As a reader of Ayn Rand, we have learned that one must use one’s own judgment. This is important for many different, fundamental reasons, including moral ones. There is, however, an important context: a judgment without knowledge is not rational. That is, in order to decide, judge, conclude, make any kind of rational decision, one has to have knowledge of reality. Making a statement, declaring a judgment about an economic subject means you have to know economics, the fundamentals, and not marginally.

The fundamentals of economics involve the actions of individuals, people, acting as producers and consumers. It involves markets, prices, costs, production, and making economic choices. The actions of government overlay the reality of production and consumption. The actions of government affect what people do, the prices resulting from market actions, what people ultimately produce and consume. But the governmental actions are not fundamental to an economy, or its study. The fundamentals are the reason for the existence of markets, prices, and the creation of wealth. People acting for their own benefit are efficacious. Government action only corrupts.

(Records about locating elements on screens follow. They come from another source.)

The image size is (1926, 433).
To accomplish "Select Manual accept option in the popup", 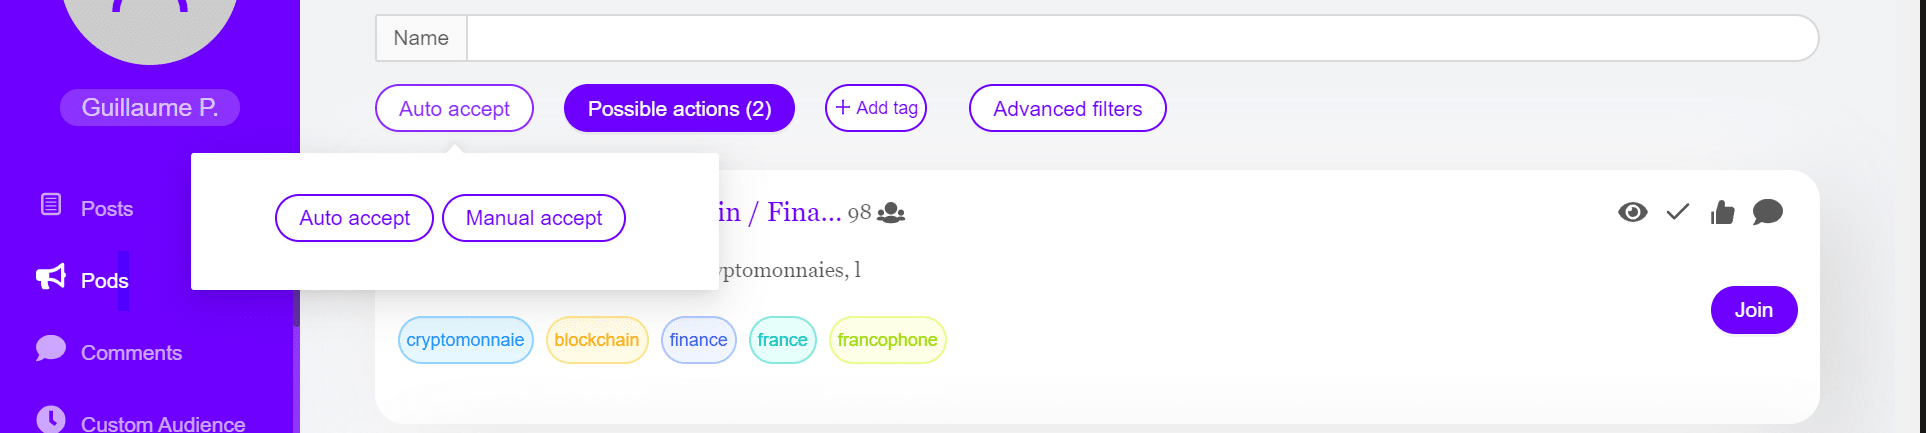I will [x=534, y=218].
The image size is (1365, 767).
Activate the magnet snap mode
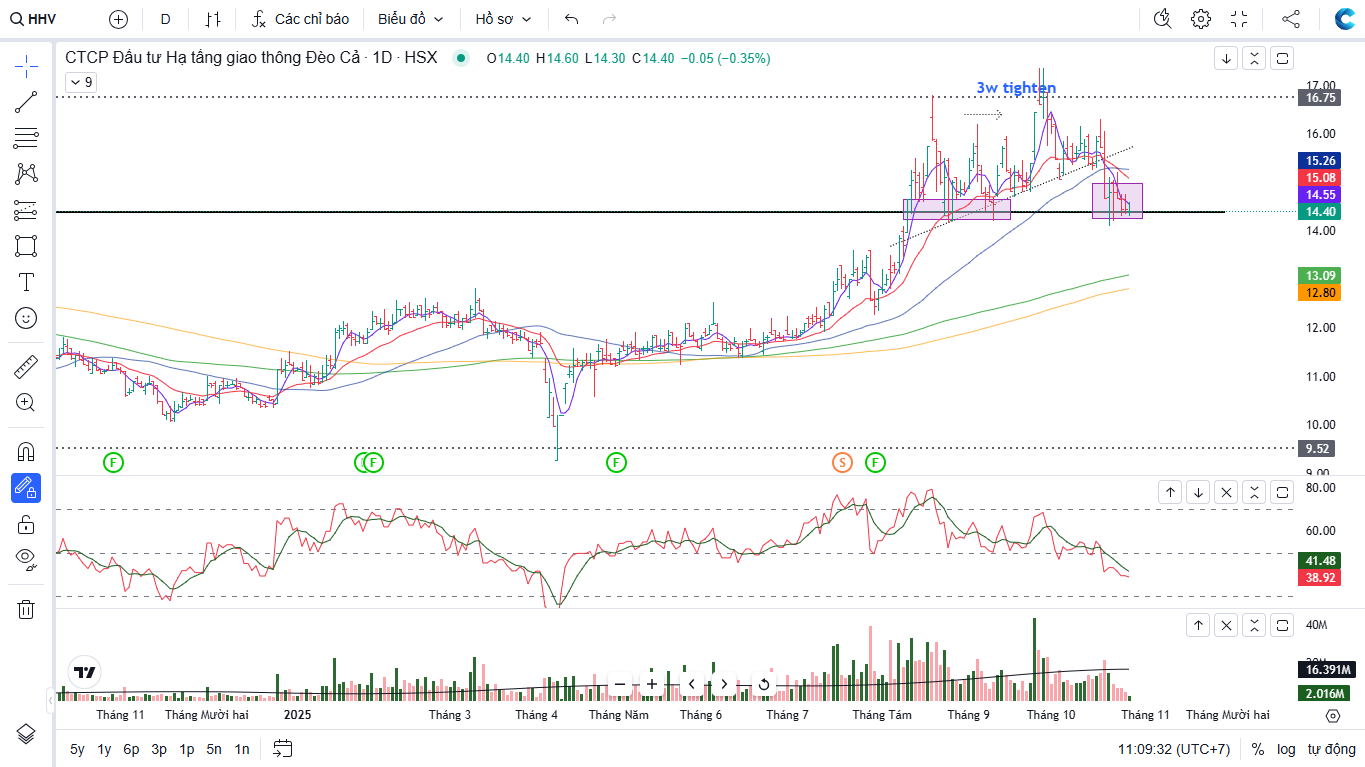[x=27, y=451]
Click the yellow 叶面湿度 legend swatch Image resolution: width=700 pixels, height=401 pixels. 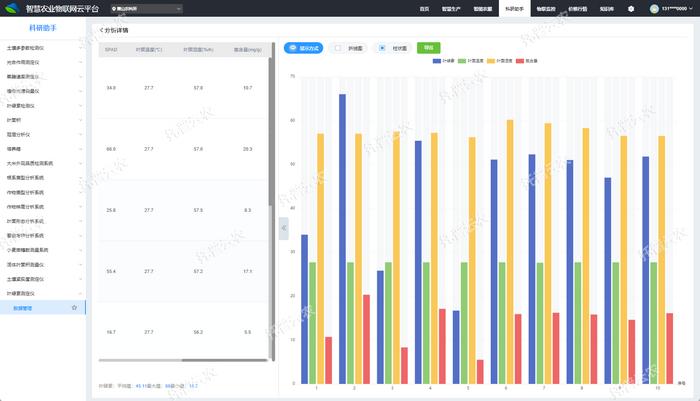coord(493,60)
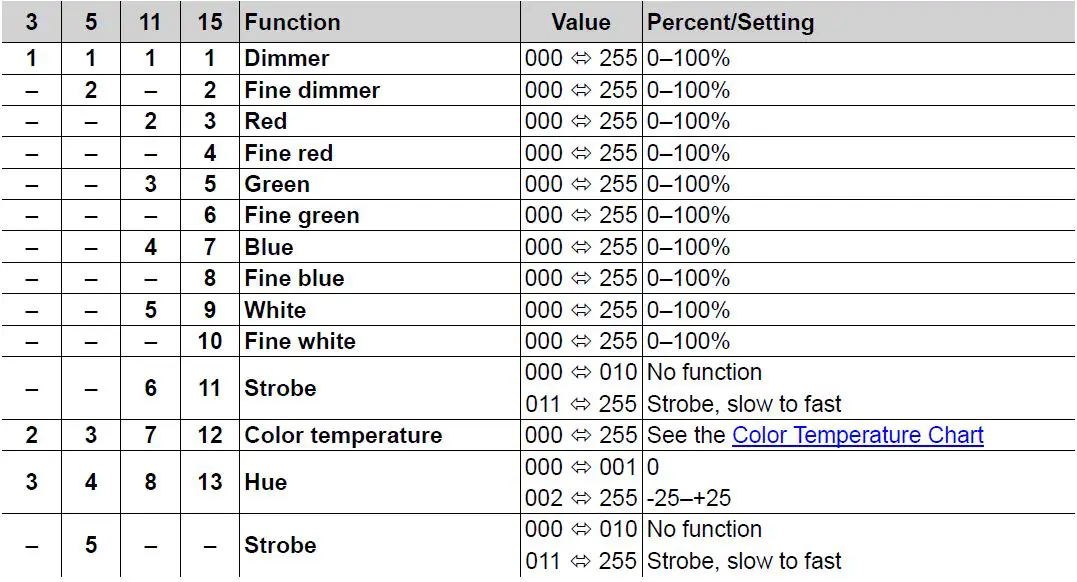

It is often next to impossible to foretell what the results of government action is going to be because of the complexity of an economy, of the large number of actors, of differing interests and motives. In that government action is intended to get people to act differently than they would normally, the results cannot be good. But to identify and understand those results, you have to include the primary market participants. To ignore them is to drop the context. The primary actors are the individuals.


  1. Great post.

    On the fixation with inflation, I think Friedman is to blame for making the Quantity Theory of Money a populist notion. (von Mises warned against the use of the Quantity Theory of Money and thought it was a poor way to conceptualize reality, and could lead to grave errors in time like we're seeing now.

    Even some who think of themselves as Austrians seem to have imbibed monetarist doctrine on this issue. Apart from a focus on narrow money-supply, it also causes an excessive focus on Monetary policy as opposed to Fiscal policy -- which is the real dog that wags the tail among those two.

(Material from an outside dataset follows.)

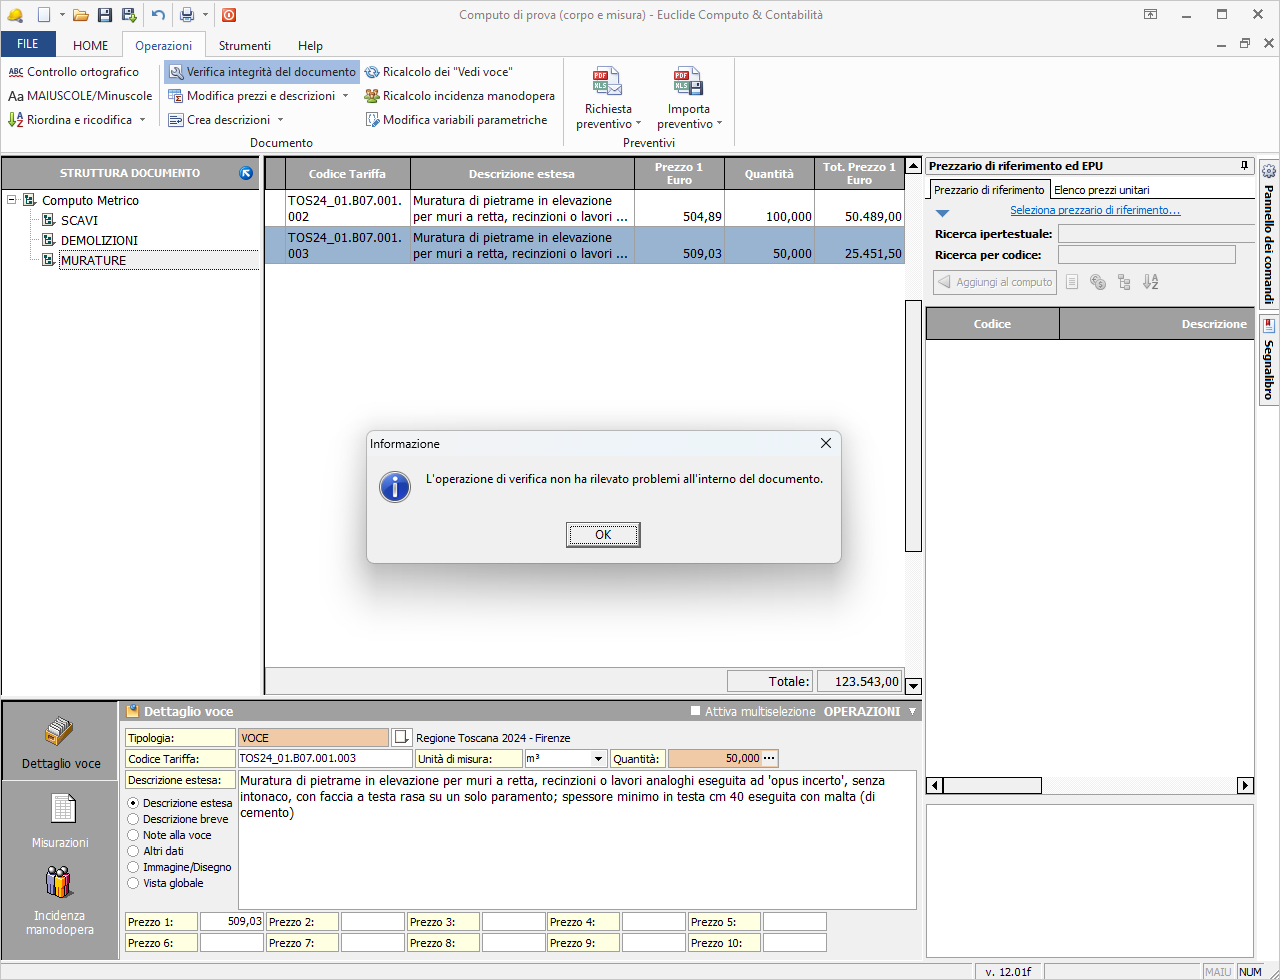Select the Vista globale radio button
The height and width of the screenshot is (980, 1280).
tap(133, 883)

    One of the many immoral things the Fed is guilty of these days is robbing grandma of yield on her CDs. The low rates have cut grandma's income by over 10%. Bernanke doesn't care as long as it is for what he considers the greater good; but, where are the other commentators shouting about grandma's plight!

  2. From an FB status:

    "Imagine that instead of having a Fed that tried to help fix the economy, we had an arch-bishop. Imagine that all he did was prayed a lot and told people to work their way through a few years of pain. Such a silly system would be more effective than what we have now: some times obvious ritualistic stupidity can "do no harm" where stupidly following complex (but bad and rationalistic) ideas can do much worse."

  3. The argument that businessmen are smart and won't be 'conned by manipulated interest rates' might well be true. However, as the recent crisis has shown excess supply of loanable funds will find its into some asset class in the real economy, even if the businessmen who would have built power plants are smart enough to know that the interest rates are artificially low, the money will find some other outlet and create distortions there. Hence as housing prices rose and equity loans were taken out virtually all industries were affected and NO investment decision would have been the one taken in case there had not been a credit expansion.
    The article points to something that is all but forgotten in economics classes, whether macro or micro. The realization that acting individuals with free will make an economy has to form the basis of the science.
    I am very much looking forward to Dr. Buechner's contribution, since he seems to be the first to rigorously apply a rational epistemology in the field of economics.

  4. Do you know that Dr. Buechner is working on a "contribution" or on the verge of publishing?

    Thank you both for your comments. I think that you have made good points. Thank you, too, for the compliments.

  5. Thank you! I always enjoy your blog posts.
    Here is the table of contents of Buechner's forthcoming book

    I am especially curious about the chapter on methodology.